Une enquête de l'Association canadienne pour la liberté de choix a révélé en 2010 que plusieurs organismes pro-vie québécois cachent leur orientation et se présentent sous la bannière de «centres d'aide à la grossesse», dont la mission est prétendument de conseiller de façon neutre les femmes portant un enfant non désiré. Dans les faits, selon l'Association, plusieurs de ces centres tentent de dissuader les femmes de choisir l'avortement, souvent en utilisant des tactiques malhonnêtes. Une chercheuse de l'organisme a joint de façon anonyme les intervenants de neuf centres de ce type en se prétendant enceinte. Voici ses résultats.

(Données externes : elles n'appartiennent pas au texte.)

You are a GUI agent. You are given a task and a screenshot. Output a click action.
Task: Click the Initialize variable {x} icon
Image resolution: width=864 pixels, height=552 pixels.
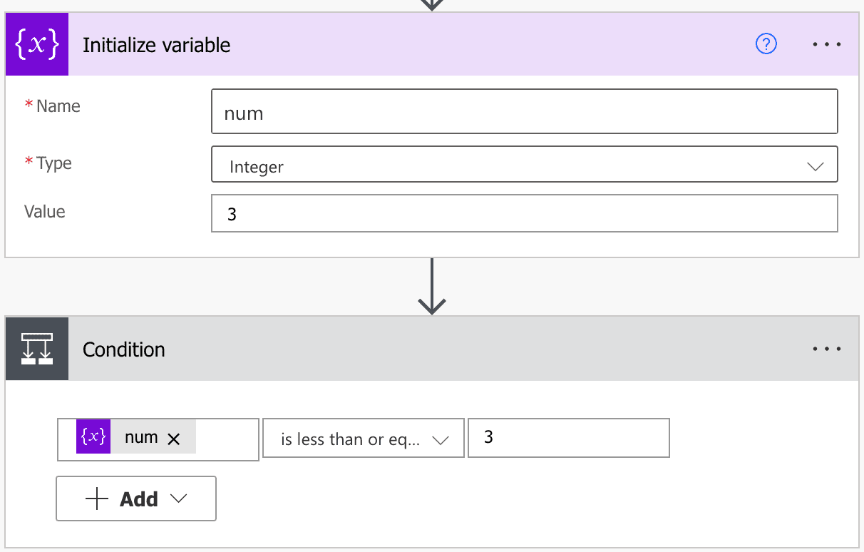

> Sept centres ont déclaré leur opposition à l'avortement seulement lorsque la chercheuse a prétendu vouloir se faire avorter.

> Trois centres ont donné de fausses informations sur les conséquences de l'avortement, notamment que la femme risquait de souffrir de stress post-traumatique, d'être stérile, d'avoir des problèmes liés à sa sexualité ou de contracter un cancer du sein.

> Quatre centres ont refusé de donner de l'information sur l'avortement.

> Deux centres se sont présentés comme neutres, même lorsque la chercheuse a affirmé qu'elle voulait subir un avortement; ils lui ont toutefois donné de fausses informations sur l'avortement.